- PROBLEMS TO SOLVE -
(a) Using the IPFIX thread on structured data, decide whether each statement agrees with it: (i) solution 1 is judged to be no solution; (ii) the implicit semantics in IPFIX are described as "OR" semantics; (iii) defining semantics within structured data and then calling it done is said to be enough. Answer yes or no for each, and quote the deciding words.
(b) Extend the IPFIX thread on structured data past its final sentence, in the same technical voice.

- EXCERPTED PASSAGE -
════════════════════
Content-Transfer-Encoding: quoted-printable
Cc: ipfix@ietf.org
Subject: Re: [IPFIX] Semantic and structured data
X-BeenThere: ipfix@ietf.org
X-Mailman-Version: 2.1.9
Precedence: list
List-Id: IPFIX WG discussion list <ipfix.ietf.org>
List-Unsubscribe: <https://www.ietf.org/mailman/listinfo/ipfix>, <mailto:ipfix-request@ietf.org?subject=unsubscribe>
List-Archive: <http://www.ietf.org/mail-archive/web/ipfix>
List-Post: <mailto:ipfix@ietf.org>
List-Help: <mailto:ipfix-request@ietf.org?subject=help>
List-Subscribe: <https://www.ietf.org/mailman/listinfo/ipfix>, <mailto:ipfix-request@ietf.org?subject=subscribe>
X-List-Received-Date: Wed, 17 Mar 2010 12:29:11 -0000

Hi Brian,
> Hi, Benoit,
>
> Replies inline...
>
> On Mar 16, 2010, at 2:40 AM, Benoit Claise wrote:
>
>    
>> Hi Brian,
>>
>> Thanks for your feedback.
>>      
>>> hi, Benoit, all...
>>>
>>> Agreed that we should do something about this (i.e., that solution 1 is no solution.); that said, a few comments in no particular order:
>>>
>>> 1. In considering adding explicit semantics to structured data, we as a WG are taking on the task of defining semantics for IPFIX as a whole. Semantics, as I understand them, are in IPFIX largely contextual and template dependent, but in almost all cases I can think of it seems like these are implicitly "AND" semnantics (this flow has source IP A _AND_ destination IP B _AND_...).
>>>
>>>        
>> Agreed.
>>      
>>> We will need to make an explicit statement on this.
>>>        
>> Not sure why.
>>      
>>> We will need to determine whether these implicit semantics are a property of the protocol (in which case Structured Data is really a protocol-level extension), or a property of each information element (in which case all 5103 IEs have implicit AND semantics; question 2: will we need to add semantics to the IANA registry in this case?). We will need to be quite careful about this. It's not as simple as defining semantics within structured data then calling it done.
>>>
>>>
>>>        
>> I'm not sure why each individual IE should have a semantic ... in the IANA registry.
════════════════════
- SOURCE DATA -
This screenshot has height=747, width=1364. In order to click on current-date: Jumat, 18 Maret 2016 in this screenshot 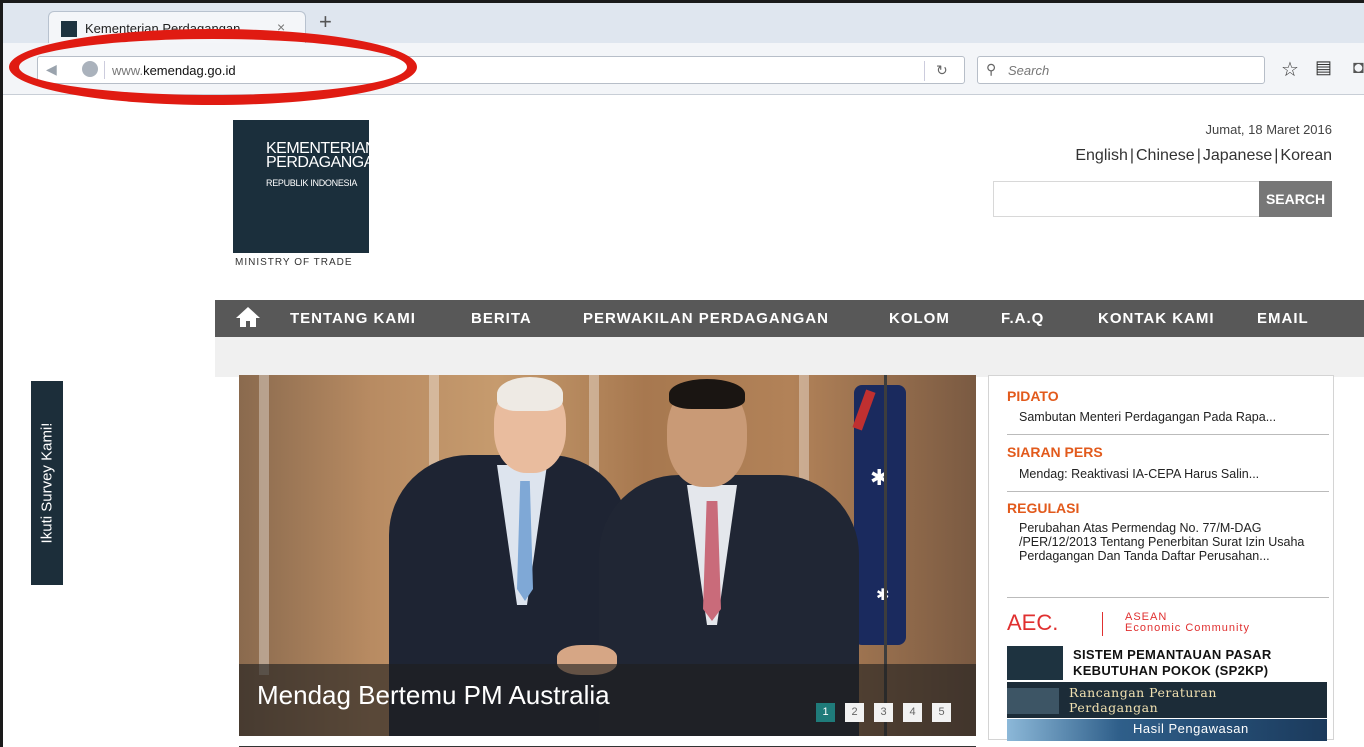, I will do `click(1268, 130)`.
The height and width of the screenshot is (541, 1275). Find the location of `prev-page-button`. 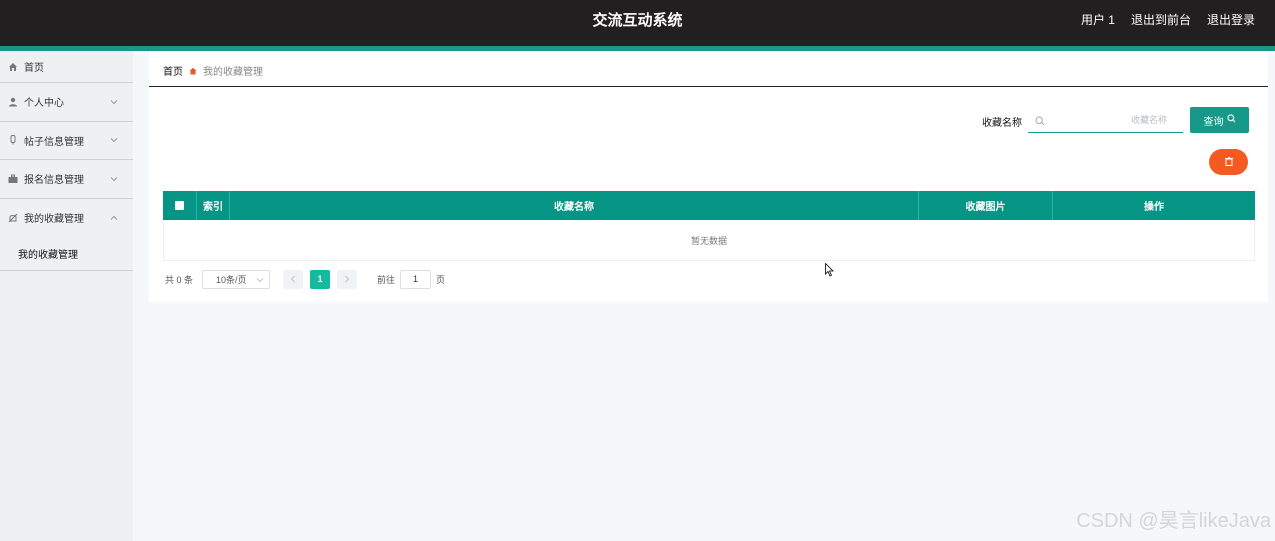

prev-page-button is located at coordinates (294, 279).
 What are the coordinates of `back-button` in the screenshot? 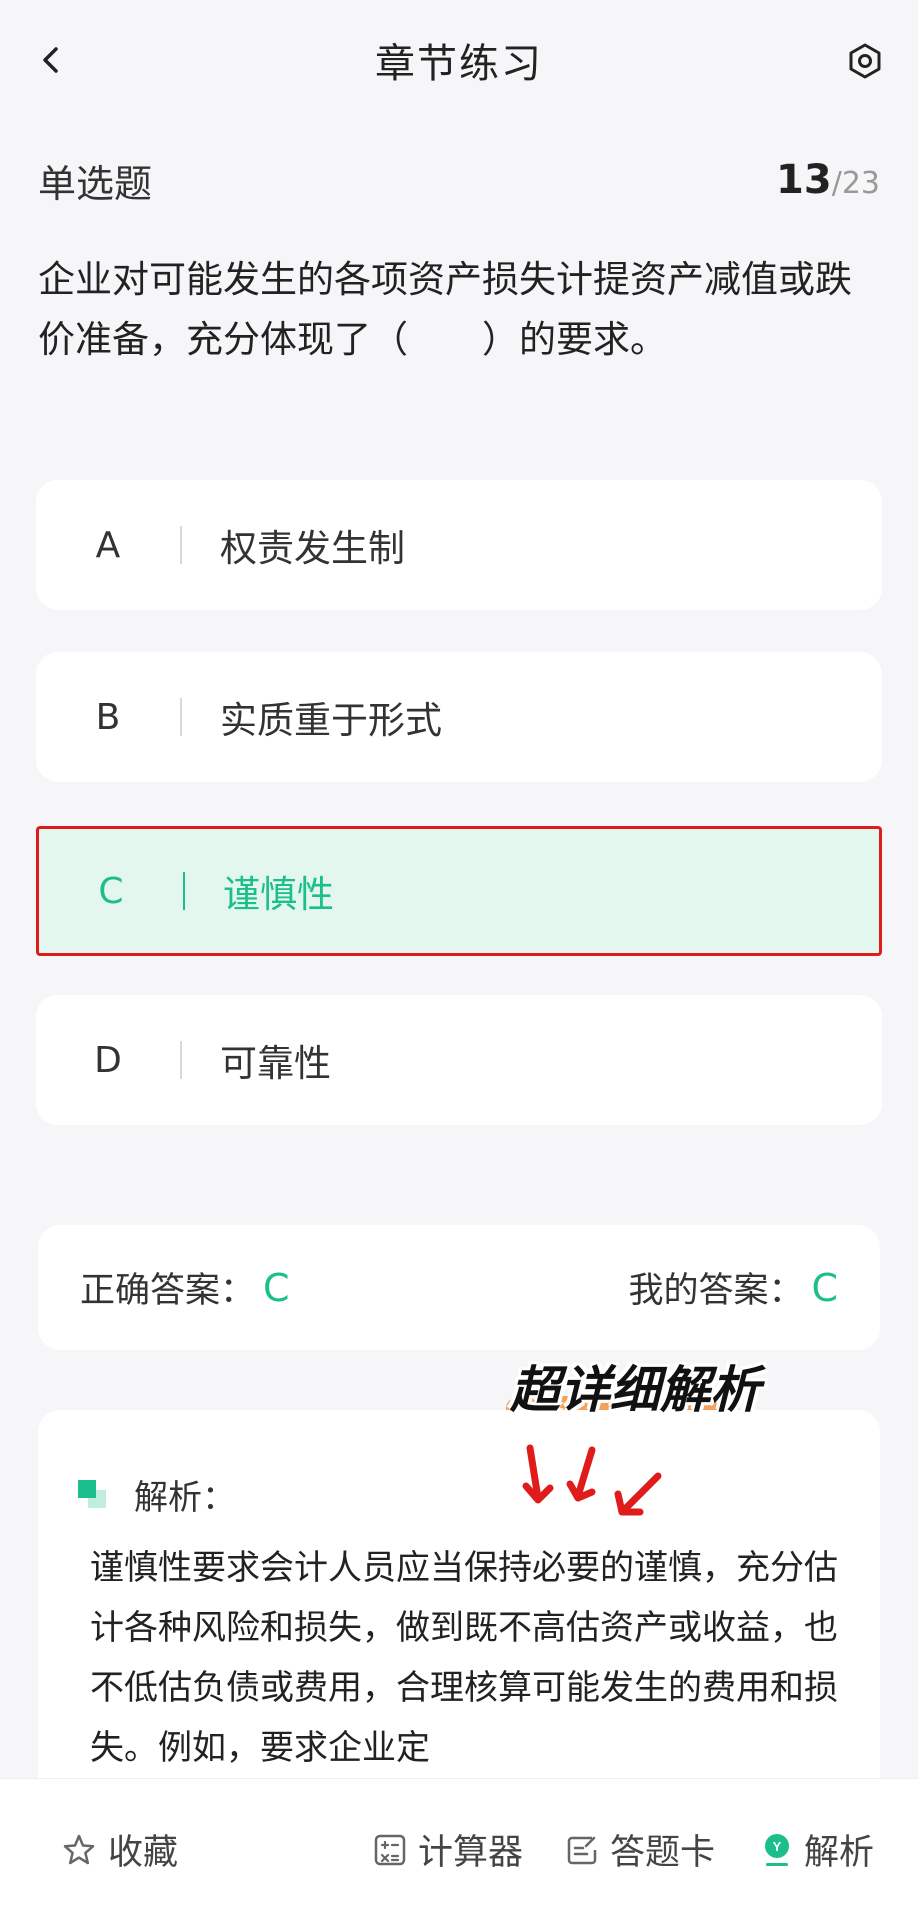 It's located at (52, 60).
════════════════════
- ANSWERS FOR THE EXERCISE -
(a)
(i) Yes: "that solution 1 is no solution."
(ii) No: "this flow has source IP A _AND_ destination IP B _AND_..."
(iii) No: "It's not as simple as defining semantics within structured data then calling it done."

(b)
>>      
> I'm not either. On reflection it seems like overkill. I'm just saying that if we, as a WG, are moving from stating that semantics are explicitly out of scope to defining them as in-scope, we need to have a consistent approach, and answers to all the questions that arise when we consider moving the protocol from a simple framing mechanism to a framing mechanism with some logic behind it, so we answer them once, so that all future efforts having to do with semantics are consistent. This, I acknowledge, is an argument in favor of solution 3...)
>
> One very simple new question that arises here, to illustrate my point: Is it legal to export a record that has sourceIPAddress X AND NOT sourceIPAddress X?
>    
 From a protocol point of view, yes
 From a semantic point of view, I don't see a use case for that.
Now, this question is not different that: with RFC5101,  is it legal to 
export a record that has two instances of sourceIPAddress?
>    
>> As you wrote, "in almost all cases I can think of it seems like these are implicitly "AND" semnantics", so the case we try to solve is when there are multiple instances of a single IE. We know that RFC 5101 foresaw that case " The Collector MUST support the use of Templates containing multiple occurrences of the similar Information Elements", but the idea is not to change RFC5101.  If we put some semantic in the IPFIX structured data, that would solve the vast majority of our cases. Also, we could say: if you want some semantic when exporting multiple IEs, then you SHOULD use IPFIX structured data.
>>
>> Also, the default value for the semantic field in the IPFIX structured data SHOULD be "NONE", to express that flow record doesn't include any semantic.... like in RFC5101. You might draw your own conclusion, maybe because you know your network, maybe because you have configured the exporter, but then it's your decision.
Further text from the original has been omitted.